Una de aquellas excepciones era la constituida por aquella minoría de alumnos brillantes y excelentes que conseguían una beca para estudiar en la universidad para lo cual había que sacar, si no recuerdo mal, una nota media como mínimo de notable y en el caso de las becas-salario de sobresaliente. Es obvio que quien llegaba a esos niveles de resultados escolares eran una minoría, minoría procedente de un sistema escolar en el que se excluía, bien por abandono o por malos resultados escolares a muchísimos jóvenes que eran siempre los procedentes de las familias socialmente más vulnerables. Y era obvio también que si conseguías buenos resultados escolares, al margen de que tuvieras suficientes capacidades y grandes dosis de esfuerzo, el resultado final dependía de tu adaptación al sistema escolar obedeciendo a sus normas disciplinarias así como de los complementos formativos que se adquirían en las “clases particulares“. En cualquier caso y aunque te esforzases mucho no necesariamente tus resultados escolares te conducirían a la oportunidad de conseguir una beca.
La otra excepción era la procedente de aquellos alumnos de familias acomodadas, que obviamente nunca tuvieron que someterse a la “espada de Damocles” a la que estaban sometidos los hijos de las familias humildes y de la clase obrera. Así, los hijos e hijas de las clases medias y altas podían permitirse estudiar en la capital sin ningún problema de gastos de estancia y manutención, como tampoco de obtener buenos resultados académicos.

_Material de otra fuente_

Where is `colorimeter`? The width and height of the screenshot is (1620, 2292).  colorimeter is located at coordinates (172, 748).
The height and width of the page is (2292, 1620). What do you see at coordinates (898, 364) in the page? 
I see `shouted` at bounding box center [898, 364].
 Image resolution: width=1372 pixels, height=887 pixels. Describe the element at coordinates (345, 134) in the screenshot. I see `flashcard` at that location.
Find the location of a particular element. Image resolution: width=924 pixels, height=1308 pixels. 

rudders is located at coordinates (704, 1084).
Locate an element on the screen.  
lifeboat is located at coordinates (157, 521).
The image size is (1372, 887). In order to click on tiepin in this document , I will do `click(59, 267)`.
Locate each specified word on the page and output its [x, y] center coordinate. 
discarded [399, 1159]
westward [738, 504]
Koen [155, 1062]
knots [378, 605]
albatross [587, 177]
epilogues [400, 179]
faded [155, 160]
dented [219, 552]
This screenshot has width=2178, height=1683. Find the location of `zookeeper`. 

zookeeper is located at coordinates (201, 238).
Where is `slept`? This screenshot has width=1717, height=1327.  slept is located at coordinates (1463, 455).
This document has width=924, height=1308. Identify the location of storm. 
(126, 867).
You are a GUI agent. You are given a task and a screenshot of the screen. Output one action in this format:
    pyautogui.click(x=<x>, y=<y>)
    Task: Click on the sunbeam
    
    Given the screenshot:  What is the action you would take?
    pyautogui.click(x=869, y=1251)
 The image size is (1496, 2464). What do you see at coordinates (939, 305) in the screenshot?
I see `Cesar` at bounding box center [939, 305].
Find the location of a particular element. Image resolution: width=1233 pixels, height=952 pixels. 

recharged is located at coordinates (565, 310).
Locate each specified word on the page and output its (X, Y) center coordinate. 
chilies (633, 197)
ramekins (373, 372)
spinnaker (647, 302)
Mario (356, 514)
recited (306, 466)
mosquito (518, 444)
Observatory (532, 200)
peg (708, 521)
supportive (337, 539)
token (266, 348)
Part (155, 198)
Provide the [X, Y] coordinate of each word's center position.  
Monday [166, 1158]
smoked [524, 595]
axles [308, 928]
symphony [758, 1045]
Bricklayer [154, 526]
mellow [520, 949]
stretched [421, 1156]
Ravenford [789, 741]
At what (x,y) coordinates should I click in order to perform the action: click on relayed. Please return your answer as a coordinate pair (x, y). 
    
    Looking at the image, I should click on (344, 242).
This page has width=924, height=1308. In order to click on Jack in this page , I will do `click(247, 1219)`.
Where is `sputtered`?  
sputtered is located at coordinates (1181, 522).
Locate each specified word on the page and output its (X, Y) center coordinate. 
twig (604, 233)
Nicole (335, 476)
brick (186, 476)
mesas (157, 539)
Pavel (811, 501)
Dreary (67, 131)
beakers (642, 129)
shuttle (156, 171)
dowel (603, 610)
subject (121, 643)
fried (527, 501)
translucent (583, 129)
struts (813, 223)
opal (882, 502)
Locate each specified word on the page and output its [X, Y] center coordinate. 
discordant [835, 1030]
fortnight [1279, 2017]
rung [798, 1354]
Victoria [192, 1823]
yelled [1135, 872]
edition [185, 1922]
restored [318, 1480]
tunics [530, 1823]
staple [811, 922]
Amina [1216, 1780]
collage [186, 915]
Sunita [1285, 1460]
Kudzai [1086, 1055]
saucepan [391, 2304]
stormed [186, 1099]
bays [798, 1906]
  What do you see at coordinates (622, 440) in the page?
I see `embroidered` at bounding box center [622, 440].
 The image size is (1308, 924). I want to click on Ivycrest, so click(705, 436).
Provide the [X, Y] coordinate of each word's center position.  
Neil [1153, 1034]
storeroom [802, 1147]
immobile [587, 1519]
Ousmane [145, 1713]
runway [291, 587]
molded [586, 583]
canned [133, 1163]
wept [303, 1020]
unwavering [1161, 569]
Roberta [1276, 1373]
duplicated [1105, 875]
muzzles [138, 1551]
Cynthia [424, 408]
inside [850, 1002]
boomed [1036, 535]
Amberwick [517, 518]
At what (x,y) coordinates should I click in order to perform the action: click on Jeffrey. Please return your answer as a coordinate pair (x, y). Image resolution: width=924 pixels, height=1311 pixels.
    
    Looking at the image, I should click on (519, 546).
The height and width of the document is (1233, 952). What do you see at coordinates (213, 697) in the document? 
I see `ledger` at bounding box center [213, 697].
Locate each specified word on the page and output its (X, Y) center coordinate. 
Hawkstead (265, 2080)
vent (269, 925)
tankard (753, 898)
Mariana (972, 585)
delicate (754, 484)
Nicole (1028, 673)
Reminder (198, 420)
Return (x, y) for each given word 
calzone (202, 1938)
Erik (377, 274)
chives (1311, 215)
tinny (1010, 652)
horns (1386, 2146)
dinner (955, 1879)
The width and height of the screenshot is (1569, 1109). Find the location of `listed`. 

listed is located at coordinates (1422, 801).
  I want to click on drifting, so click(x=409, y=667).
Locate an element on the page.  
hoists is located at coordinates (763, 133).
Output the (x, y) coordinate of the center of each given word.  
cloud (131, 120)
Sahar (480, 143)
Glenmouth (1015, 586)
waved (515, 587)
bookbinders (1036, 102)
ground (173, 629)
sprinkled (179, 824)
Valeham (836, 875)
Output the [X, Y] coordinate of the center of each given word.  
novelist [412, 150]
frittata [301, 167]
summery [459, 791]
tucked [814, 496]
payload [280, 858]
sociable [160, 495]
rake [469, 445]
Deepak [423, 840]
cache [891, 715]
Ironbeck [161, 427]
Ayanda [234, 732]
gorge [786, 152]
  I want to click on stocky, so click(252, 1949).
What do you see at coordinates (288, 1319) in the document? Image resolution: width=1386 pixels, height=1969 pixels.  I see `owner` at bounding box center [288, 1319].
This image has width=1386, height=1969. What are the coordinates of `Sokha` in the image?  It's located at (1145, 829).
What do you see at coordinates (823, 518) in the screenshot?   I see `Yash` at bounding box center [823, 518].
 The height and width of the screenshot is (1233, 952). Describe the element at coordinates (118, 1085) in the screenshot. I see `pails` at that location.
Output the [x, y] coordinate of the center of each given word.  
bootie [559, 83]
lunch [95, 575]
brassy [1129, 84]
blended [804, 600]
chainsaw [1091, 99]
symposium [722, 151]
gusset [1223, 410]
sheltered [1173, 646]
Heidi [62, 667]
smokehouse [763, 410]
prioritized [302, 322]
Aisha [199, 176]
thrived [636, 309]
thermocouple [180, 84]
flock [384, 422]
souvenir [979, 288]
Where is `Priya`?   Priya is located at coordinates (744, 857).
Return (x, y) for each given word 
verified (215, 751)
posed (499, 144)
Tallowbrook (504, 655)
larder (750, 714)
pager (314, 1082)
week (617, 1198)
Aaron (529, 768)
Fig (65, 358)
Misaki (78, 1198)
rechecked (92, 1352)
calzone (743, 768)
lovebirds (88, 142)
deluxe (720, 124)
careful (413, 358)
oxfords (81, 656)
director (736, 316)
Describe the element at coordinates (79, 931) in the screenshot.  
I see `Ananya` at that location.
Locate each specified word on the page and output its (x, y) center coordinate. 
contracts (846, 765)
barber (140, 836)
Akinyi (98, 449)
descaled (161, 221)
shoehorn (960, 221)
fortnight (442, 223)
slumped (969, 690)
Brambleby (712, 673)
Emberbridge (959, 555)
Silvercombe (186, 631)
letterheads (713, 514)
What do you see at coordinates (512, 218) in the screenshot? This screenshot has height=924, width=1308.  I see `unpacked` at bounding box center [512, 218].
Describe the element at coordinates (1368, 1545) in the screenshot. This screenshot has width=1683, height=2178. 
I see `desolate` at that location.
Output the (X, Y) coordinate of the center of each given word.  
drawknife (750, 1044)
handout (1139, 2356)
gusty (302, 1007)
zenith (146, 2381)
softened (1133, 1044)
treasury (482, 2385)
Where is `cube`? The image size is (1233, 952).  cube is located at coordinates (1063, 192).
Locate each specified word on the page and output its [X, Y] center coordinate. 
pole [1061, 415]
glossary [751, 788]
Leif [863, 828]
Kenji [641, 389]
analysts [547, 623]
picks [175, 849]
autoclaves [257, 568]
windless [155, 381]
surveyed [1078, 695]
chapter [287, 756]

En cualquier caso, una parte importante de los alumnos exitosos de aquel Bachillerato Laboral o bien terminaban haciendo lo que se llamaba “peritaje” (Ingeniería Técnica) o estudiaban Magisterio, algo que no era el fruto de una opción profesional libre, sino de la imperiosa necesidad de hacer una carrera corta y ponerse a trabajar cuanto antes.
En definitiva y después de tanto tiempo, no puedo evitar el sentirme hoy como un privilegiado ya que en aquella década de los 60, la mayoría de los jóvenes españoles estaban ya trabajando en lo que hiciera falta, mientras que yo tenía la fortuna de estudiar y aspirar a hacer al menos una carrera corta. Un privilegio al que debo sumar el hecho de no haber sido golpeado, detenido o sancionado por la represión franquista, algo que en aquella década era lo que habitualmente les ocurría a los jóvenes y trabajadores que se atrevieran a levantar la voz contra cualquier forma de injusticia o discriminación.
Así pues la década de los sesenta yo la pasé íntegramente estudiando y sin ningún percance represivo de importancia, porque además daba la casualidad de que mi padre, el que empeñó todo su esfuerzo y sacrificio para que yo siguiera estudiando durante los dos años que no obtuve beca, fue un militar absolutamente franquista. Y esto era evidentemente una circunstancia, que si bien me podía proteger, a mi desde luego lo que me producía era estar en un estado de alerta y temor permanente en el sentido de que si me sancionaban por cualquier motivo fuera, la bronca y el disgusto que me esperaba con mi padre era siempre redoblado. Y como resultaba que yo en mi casa lo único que escuchaba eran vivas a Franco y todo un repiqueteo constante de recomendaciones para que fuera siempre a misa, pues verdaderamente aquel tiempo de salvaje y criminal represión ni me afectó, ni hizo mella en mí. Por tanto, mi transformación cultural, religiosa, social y política nació en realidad a partir de 1968 y especialmente cuando comencé a estudiar Magisterio en 1969 con 17 años.